* **Given records**
····················

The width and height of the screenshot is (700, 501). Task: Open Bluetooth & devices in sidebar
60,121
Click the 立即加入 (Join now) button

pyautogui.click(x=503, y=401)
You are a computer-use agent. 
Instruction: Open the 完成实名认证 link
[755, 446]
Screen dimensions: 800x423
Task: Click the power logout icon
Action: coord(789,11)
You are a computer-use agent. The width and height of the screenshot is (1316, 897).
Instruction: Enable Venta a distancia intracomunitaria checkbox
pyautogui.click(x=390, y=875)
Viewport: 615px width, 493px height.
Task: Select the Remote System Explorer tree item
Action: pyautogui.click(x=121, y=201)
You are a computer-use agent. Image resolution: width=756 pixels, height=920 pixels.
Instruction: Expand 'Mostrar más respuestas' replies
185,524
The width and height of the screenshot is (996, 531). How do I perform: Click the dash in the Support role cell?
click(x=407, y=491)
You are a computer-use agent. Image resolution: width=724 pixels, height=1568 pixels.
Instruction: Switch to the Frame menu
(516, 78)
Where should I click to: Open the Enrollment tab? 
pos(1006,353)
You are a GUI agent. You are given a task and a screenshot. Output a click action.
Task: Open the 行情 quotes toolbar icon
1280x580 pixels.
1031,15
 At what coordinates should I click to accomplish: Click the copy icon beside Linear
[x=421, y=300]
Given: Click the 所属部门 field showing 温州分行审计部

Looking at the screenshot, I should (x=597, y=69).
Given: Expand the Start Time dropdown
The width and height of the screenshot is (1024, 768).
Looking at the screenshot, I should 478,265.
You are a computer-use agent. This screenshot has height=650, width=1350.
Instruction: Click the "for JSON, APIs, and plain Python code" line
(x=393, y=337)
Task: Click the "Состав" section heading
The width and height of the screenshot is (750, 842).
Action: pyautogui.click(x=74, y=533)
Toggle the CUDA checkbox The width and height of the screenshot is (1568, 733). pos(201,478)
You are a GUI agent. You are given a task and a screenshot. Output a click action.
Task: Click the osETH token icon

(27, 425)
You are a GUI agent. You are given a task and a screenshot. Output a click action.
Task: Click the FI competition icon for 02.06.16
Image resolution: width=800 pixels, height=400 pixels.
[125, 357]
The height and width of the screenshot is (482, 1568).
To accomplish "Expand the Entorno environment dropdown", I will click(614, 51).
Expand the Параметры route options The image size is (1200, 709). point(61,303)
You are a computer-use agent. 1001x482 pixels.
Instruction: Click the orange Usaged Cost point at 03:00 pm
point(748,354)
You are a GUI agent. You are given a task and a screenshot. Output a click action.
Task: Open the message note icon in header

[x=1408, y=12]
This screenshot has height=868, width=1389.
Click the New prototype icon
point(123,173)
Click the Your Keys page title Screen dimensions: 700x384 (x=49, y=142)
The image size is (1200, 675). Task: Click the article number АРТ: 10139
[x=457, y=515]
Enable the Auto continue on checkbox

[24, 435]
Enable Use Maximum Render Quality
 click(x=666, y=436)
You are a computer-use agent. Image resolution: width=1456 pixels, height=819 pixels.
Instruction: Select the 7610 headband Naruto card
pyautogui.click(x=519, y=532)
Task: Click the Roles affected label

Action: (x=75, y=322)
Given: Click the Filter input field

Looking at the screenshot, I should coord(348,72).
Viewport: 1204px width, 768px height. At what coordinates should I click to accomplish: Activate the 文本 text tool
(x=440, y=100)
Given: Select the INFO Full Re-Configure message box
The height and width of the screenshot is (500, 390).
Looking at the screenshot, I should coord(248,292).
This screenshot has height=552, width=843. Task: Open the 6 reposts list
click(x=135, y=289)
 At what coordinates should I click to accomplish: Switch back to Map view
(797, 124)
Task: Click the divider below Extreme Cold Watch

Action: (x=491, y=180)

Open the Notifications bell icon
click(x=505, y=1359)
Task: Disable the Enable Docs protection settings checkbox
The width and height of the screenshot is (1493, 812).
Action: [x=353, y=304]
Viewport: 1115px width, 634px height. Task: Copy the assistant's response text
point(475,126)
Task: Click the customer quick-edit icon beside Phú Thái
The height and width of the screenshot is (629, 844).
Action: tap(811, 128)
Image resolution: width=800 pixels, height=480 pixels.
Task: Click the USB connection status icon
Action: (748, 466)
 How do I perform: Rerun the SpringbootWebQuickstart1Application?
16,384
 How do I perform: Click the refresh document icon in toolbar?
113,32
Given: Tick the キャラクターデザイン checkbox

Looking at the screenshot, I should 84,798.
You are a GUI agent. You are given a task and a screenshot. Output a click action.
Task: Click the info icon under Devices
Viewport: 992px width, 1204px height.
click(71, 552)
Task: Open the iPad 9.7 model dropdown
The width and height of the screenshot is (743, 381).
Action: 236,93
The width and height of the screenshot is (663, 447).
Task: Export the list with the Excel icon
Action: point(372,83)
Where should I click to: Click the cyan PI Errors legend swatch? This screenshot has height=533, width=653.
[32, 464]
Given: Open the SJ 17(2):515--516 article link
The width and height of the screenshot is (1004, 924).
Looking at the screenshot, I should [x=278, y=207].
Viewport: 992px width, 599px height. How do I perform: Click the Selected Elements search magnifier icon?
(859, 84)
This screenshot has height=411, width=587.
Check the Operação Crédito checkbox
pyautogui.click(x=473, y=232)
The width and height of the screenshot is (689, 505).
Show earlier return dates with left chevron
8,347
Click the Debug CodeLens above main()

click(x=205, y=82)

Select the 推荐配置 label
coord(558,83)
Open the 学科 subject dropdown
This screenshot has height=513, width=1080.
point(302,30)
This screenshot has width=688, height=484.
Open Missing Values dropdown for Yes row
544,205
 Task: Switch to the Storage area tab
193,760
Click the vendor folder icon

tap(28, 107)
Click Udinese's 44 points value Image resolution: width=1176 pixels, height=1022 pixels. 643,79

····················

* **Problem**
Check every line of the entries above, and copy those that carry the string "computer".

* **Answer space**
You are a computer-use agent. 
You are a computer-use agent. The width and height of the screenshot is (1316, 897).
You are a computer-use agent. Image resolution: width=756 pixels, height=920 pixels.
You are a computer-use agent. Image resolution: width=724 pixels, height=1568 pixels.
You are a computer-use agent. This screenshot has height=650, width=1350.
You are a computer-use agent. 1001x482 pixels.
You are a computer-use agent. Image resolution: width=1456 pixels, height=819 pixels.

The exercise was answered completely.